Work order
Beginning with the first line of the data below, reproduce every line unchanged, ending with the line that holds "Click the ARBURG".

Stored data
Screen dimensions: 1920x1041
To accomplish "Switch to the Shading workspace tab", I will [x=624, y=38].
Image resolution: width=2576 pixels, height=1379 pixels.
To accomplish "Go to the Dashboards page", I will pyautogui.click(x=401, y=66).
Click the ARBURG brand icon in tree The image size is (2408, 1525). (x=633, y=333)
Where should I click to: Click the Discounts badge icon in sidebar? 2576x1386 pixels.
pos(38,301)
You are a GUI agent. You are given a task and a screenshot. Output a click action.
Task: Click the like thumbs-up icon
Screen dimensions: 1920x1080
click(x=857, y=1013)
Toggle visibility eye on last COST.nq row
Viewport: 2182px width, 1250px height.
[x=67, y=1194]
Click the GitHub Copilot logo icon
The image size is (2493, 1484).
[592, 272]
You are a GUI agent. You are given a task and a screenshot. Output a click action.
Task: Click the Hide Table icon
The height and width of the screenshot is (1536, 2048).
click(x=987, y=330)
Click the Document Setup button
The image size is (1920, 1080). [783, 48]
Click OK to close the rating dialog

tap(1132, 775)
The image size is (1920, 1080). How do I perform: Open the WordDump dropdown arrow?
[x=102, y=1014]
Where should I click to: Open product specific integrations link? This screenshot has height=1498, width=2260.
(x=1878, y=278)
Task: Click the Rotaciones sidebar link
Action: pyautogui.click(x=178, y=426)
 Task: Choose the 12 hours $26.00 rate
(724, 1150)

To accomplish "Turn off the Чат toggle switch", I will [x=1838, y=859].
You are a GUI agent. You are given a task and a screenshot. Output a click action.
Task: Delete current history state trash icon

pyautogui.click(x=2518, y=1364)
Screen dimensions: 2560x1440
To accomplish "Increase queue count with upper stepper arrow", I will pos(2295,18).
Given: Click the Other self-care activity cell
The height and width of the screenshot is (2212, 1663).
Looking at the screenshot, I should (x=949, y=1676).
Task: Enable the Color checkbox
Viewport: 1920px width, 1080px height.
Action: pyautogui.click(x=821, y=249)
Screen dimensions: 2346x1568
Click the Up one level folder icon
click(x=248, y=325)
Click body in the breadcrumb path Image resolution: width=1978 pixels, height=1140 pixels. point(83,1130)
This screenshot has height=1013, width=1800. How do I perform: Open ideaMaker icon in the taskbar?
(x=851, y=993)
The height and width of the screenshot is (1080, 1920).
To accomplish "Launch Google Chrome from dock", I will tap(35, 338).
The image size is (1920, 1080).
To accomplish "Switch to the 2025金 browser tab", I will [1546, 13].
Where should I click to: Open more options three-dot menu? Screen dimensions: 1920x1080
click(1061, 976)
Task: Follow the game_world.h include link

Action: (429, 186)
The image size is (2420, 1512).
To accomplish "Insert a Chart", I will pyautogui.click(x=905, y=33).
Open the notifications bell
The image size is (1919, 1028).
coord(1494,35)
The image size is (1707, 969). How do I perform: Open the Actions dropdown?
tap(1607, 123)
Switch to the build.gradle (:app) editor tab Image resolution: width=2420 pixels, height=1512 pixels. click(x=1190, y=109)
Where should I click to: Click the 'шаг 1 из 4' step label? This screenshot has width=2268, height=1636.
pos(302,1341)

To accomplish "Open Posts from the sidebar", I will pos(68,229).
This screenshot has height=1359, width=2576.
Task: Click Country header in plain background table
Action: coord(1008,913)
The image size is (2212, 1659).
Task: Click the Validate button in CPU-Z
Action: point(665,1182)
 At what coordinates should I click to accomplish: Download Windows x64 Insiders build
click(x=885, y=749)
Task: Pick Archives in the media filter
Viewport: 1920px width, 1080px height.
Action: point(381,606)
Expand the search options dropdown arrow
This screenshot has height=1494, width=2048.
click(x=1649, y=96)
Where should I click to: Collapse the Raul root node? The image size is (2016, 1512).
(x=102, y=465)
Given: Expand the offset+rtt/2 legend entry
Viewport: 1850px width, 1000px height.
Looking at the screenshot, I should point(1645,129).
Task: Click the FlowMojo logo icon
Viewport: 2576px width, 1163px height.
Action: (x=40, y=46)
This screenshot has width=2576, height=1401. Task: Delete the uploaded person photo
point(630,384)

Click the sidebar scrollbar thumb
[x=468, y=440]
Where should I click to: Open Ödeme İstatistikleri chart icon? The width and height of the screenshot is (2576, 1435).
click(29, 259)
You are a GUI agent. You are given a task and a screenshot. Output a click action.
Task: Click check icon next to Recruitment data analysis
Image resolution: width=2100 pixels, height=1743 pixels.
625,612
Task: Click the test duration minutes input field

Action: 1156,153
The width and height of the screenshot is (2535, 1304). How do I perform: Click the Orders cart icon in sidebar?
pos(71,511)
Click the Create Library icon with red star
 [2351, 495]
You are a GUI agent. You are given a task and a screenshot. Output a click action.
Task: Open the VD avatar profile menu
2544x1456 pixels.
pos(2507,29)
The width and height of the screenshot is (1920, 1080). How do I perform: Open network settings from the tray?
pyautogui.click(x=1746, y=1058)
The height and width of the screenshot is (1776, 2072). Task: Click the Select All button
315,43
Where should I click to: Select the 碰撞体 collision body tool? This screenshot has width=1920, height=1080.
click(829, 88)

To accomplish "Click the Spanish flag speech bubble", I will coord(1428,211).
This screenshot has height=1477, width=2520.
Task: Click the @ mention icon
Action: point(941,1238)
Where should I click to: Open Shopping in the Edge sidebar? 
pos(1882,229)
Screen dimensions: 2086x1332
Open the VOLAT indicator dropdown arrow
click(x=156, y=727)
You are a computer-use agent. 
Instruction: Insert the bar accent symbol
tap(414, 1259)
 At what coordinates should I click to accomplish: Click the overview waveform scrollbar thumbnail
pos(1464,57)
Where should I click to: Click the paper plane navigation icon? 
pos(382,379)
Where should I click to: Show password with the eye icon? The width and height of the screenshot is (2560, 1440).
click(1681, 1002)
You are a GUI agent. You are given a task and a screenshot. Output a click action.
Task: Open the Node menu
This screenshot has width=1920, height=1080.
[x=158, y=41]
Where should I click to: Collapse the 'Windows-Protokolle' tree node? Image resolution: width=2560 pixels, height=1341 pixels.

Exercise answer
Screen dimensions: 1920x1041
To accomplish "Switch to the Shading workspace tab", I will [x=624, y=38].
Image resolution: width=2576 pixels, height=1379 pixels.
To accomplish "Go to the Dashboards page", I will pyautogui.click(x=401, y=66).
Click the ARBURG brand icon in tree The image size is (2408, 1525). (x=633, y=333)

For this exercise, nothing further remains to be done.